* [TASK REQUIREMENTS]:
Reproduce word for word every line from the one containing "Click the Port Royal benchmark banner image" to the final line of the data below; omit the pictures.

Dataset entries:
+--

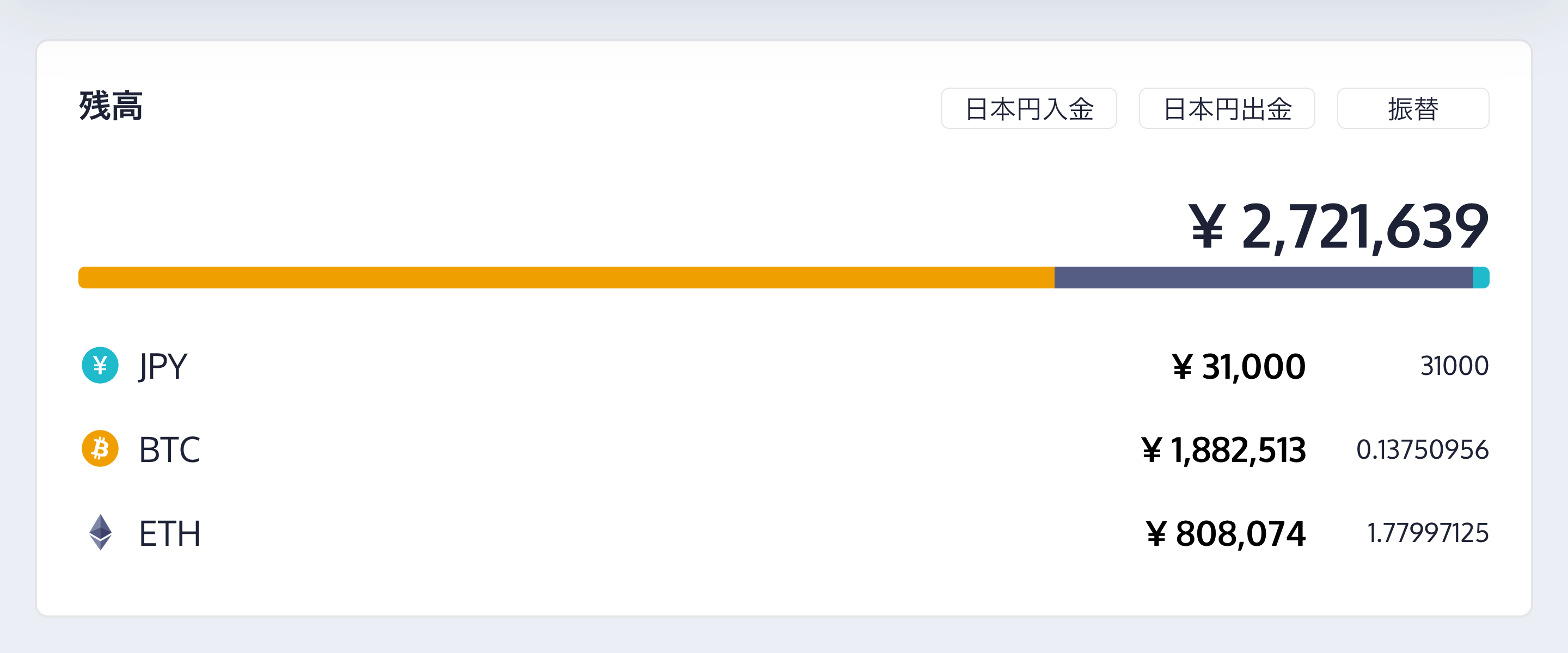Click the JPY yen coin icon
Screen dimensions: 1568x653
click(100, 365)
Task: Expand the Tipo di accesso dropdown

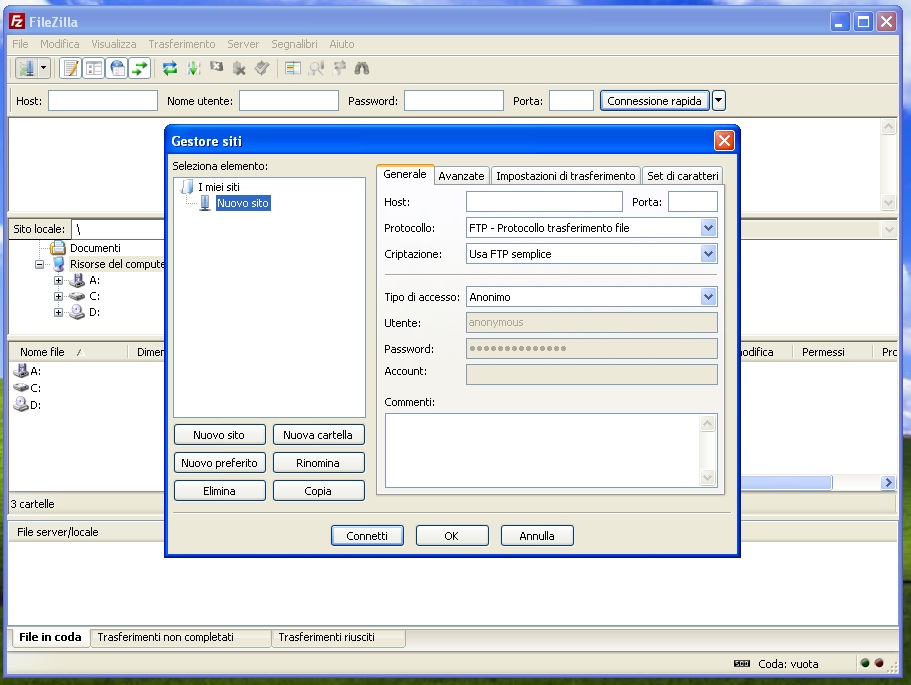Action: point(709,297)
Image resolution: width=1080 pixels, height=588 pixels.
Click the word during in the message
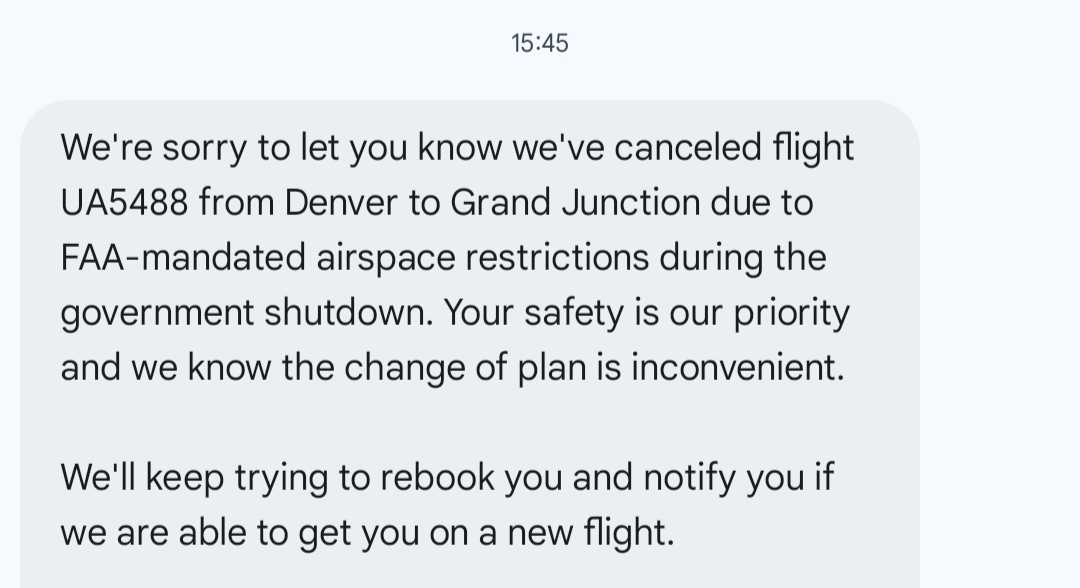click(x=711, y=258)
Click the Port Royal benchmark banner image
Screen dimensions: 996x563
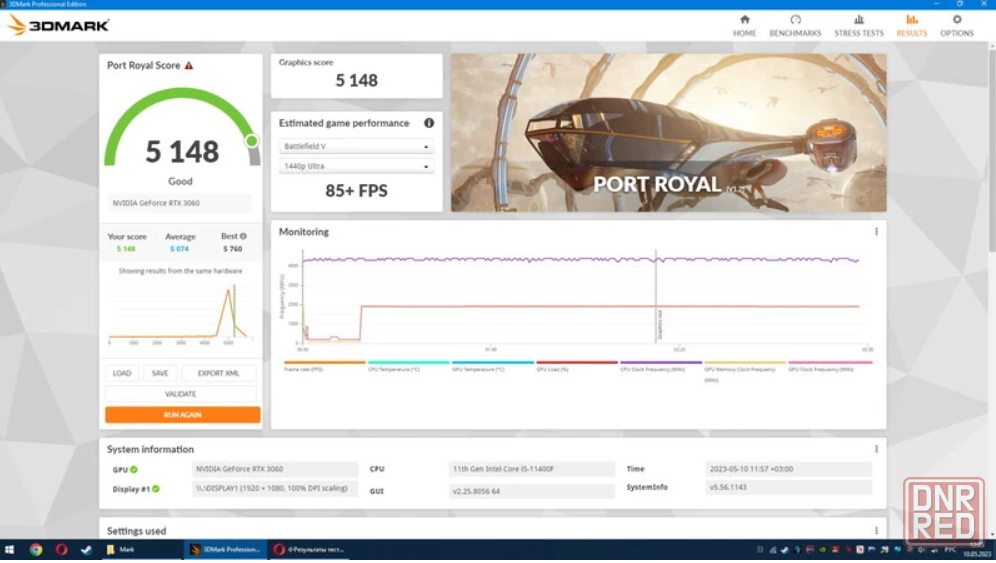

+--

* [EXERCISE RESPONSE]:
Click the Port Royal benchmark banner image
Screen dimensions: 996x563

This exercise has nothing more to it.